Segment Open

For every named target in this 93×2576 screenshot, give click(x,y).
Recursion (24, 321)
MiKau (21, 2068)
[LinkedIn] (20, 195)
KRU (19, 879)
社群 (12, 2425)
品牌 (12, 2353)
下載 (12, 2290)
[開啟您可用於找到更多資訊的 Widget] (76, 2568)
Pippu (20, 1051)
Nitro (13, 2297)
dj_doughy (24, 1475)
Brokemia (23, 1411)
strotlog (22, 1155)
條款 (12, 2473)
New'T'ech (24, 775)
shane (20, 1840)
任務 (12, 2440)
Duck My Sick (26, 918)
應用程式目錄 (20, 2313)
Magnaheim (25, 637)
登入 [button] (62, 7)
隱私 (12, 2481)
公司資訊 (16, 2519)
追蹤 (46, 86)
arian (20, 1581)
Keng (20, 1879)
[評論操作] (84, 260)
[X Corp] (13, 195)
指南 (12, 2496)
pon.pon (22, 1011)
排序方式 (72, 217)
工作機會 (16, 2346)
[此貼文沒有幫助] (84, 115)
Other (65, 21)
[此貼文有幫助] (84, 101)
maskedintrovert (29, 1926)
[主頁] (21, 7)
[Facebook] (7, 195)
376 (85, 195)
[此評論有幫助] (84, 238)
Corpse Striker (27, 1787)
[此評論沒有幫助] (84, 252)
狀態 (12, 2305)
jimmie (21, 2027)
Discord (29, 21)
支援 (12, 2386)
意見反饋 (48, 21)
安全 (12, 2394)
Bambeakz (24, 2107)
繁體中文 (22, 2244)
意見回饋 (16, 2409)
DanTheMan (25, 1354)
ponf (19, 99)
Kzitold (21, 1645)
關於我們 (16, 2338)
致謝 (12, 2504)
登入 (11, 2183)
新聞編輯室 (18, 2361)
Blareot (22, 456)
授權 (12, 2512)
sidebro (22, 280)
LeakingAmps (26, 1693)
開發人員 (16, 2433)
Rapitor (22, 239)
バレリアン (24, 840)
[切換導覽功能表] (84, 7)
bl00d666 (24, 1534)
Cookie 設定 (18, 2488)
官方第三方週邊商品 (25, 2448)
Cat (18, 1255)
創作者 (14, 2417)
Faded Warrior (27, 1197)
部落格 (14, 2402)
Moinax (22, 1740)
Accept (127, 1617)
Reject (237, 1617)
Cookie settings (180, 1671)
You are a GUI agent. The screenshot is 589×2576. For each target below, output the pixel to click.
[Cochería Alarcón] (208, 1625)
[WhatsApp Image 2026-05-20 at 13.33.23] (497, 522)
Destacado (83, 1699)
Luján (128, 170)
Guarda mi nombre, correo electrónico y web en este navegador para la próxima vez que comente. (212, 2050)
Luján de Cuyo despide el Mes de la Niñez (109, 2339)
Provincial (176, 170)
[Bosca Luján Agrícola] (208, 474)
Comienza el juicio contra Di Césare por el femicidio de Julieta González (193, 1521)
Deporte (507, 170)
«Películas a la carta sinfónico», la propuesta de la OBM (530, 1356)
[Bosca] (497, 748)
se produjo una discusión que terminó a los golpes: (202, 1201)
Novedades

Segment Closed

*Task requirements*: Filter the entries and copy out every line with the word "target".

*Result of the exercise*:
For every named target in this 93×2576 screenshot, give click(x,y).
You are a GUI agent. The screenshot is 589×2576. For each target below, output the pixel to click.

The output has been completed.